What you have to do:
In the entries below, find the lines with the word "button" and copy them.

Exercise material:
==========
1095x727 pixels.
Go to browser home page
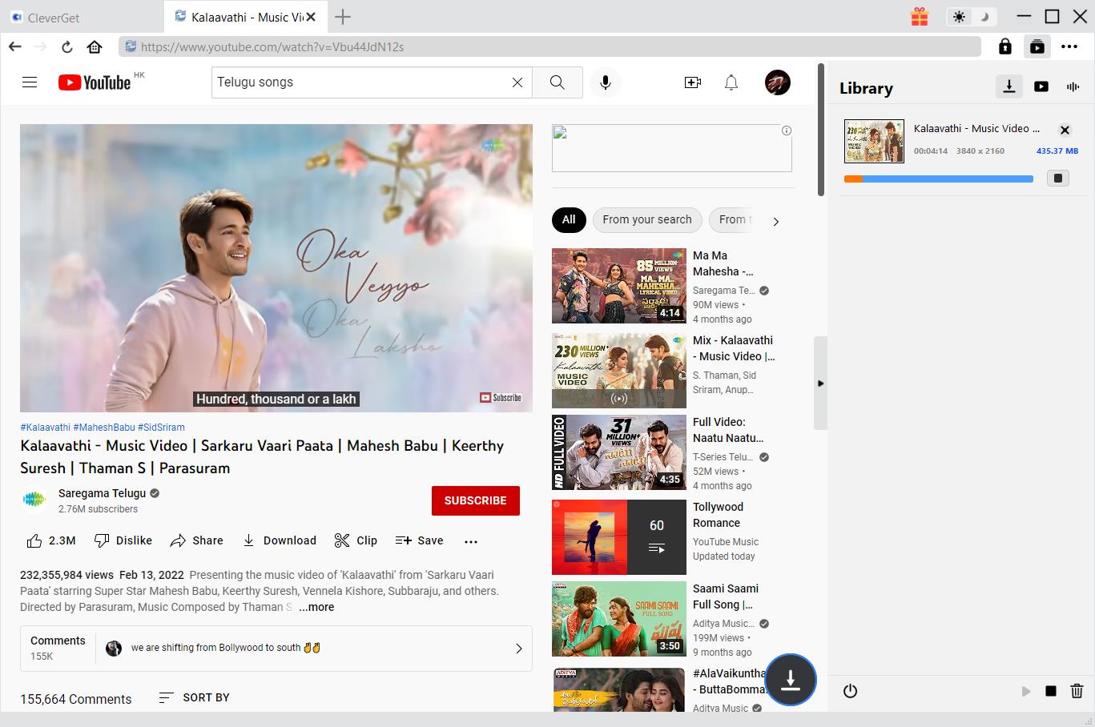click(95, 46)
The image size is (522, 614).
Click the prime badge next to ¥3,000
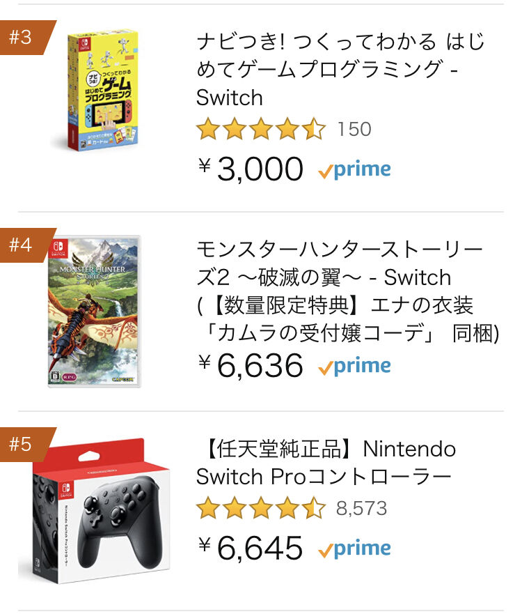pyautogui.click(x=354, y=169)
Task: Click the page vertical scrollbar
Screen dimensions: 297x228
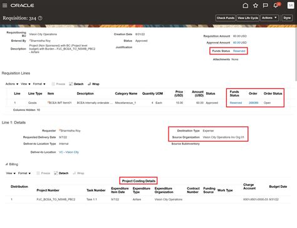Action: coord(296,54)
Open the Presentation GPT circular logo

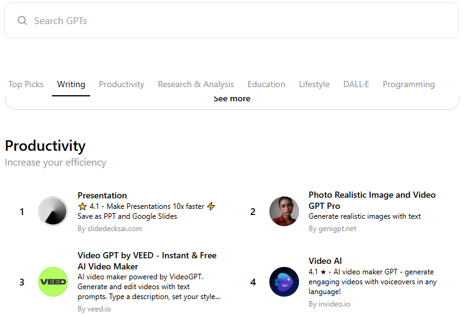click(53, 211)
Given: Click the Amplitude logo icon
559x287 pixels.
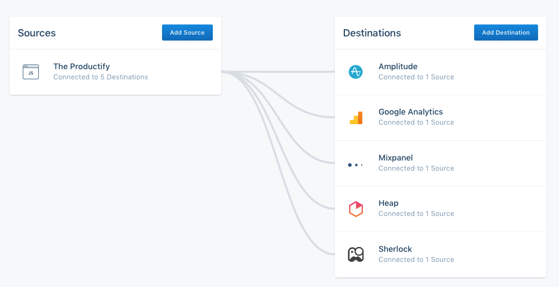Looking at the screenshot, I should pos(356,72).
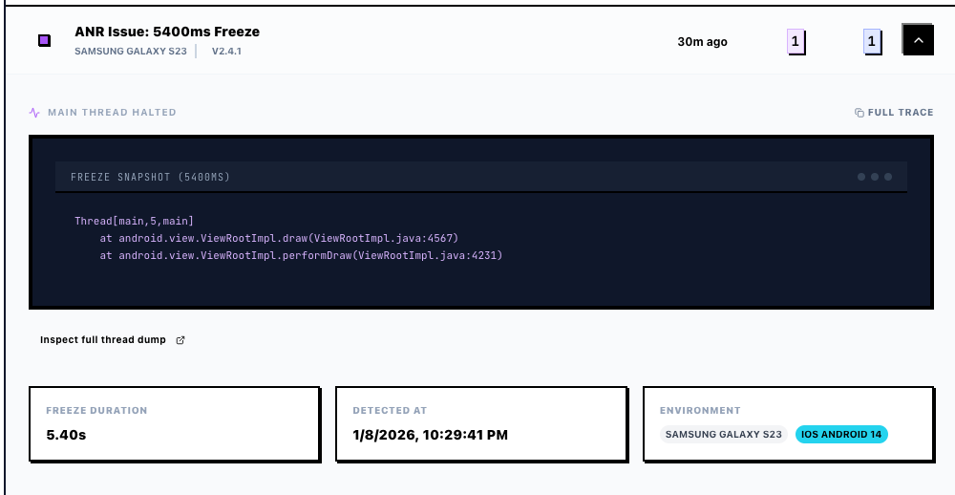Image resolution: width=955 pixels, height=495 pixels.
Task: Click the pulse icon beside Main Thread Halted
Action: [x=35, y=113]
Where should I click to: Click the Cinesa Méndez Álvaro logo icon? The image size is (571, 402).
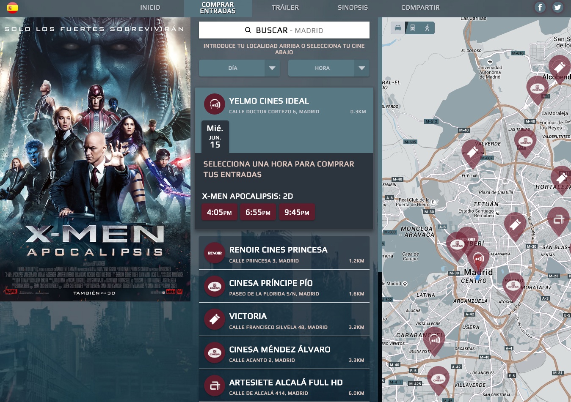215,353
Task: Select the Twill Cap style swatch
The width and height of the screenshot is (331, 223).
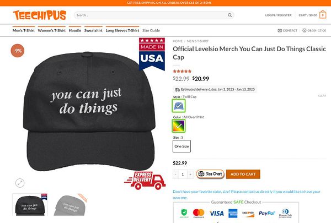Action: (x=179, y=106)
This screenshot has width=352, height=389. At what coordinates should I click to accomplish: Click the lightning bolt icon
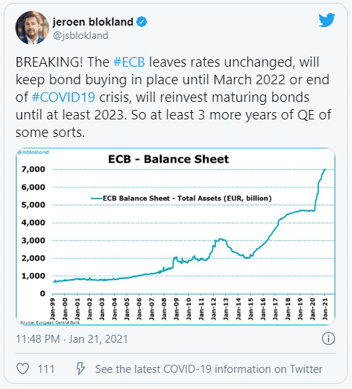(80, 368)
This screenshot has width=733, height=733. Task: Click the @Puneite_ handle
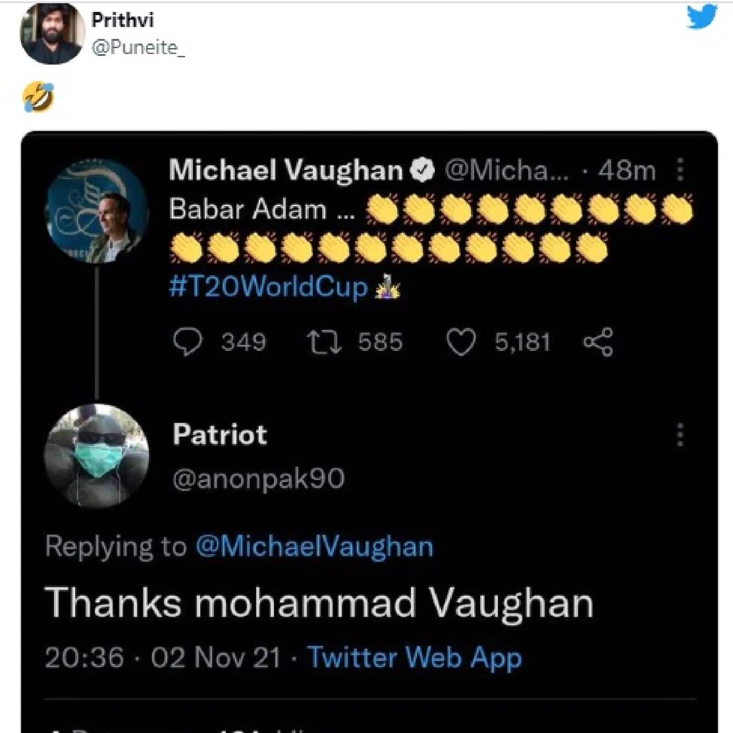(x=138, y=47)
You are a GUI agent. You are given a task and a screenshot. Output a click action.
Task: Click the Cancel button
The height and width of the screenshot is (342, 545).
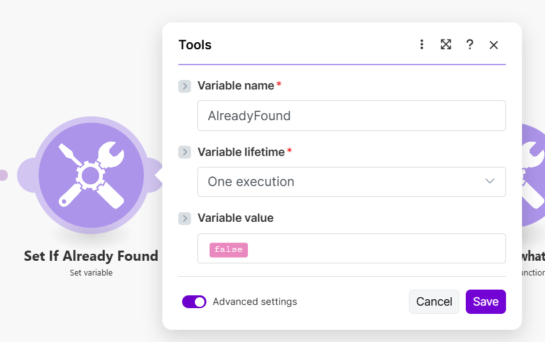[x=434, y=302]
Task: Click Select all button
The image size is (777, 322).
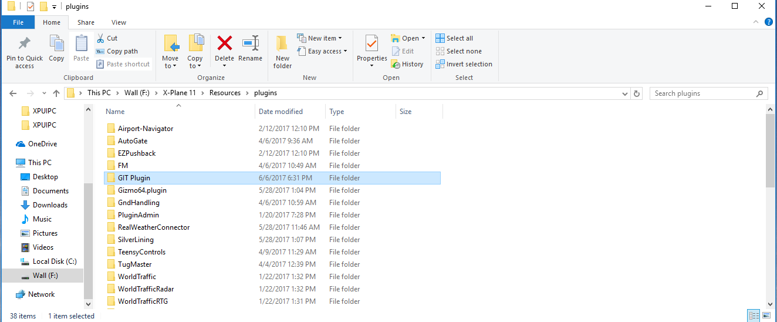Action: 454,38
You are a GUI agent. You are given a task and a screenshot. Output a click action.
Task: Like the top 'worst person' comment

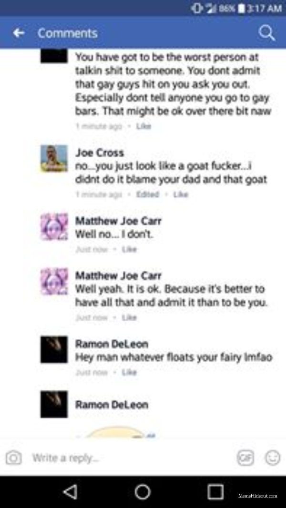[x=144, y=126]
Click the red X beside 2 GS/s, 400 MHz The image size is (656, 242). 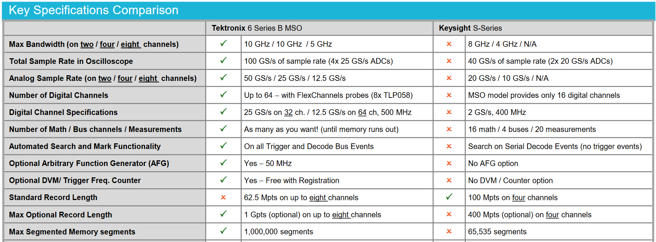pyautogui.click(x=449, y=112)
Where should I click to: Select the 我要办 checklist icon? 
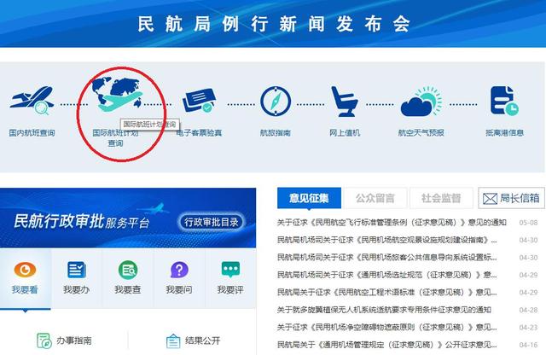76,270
==========
Output of the exercise:
Task: Click the Cancel button
Task: Click Select all button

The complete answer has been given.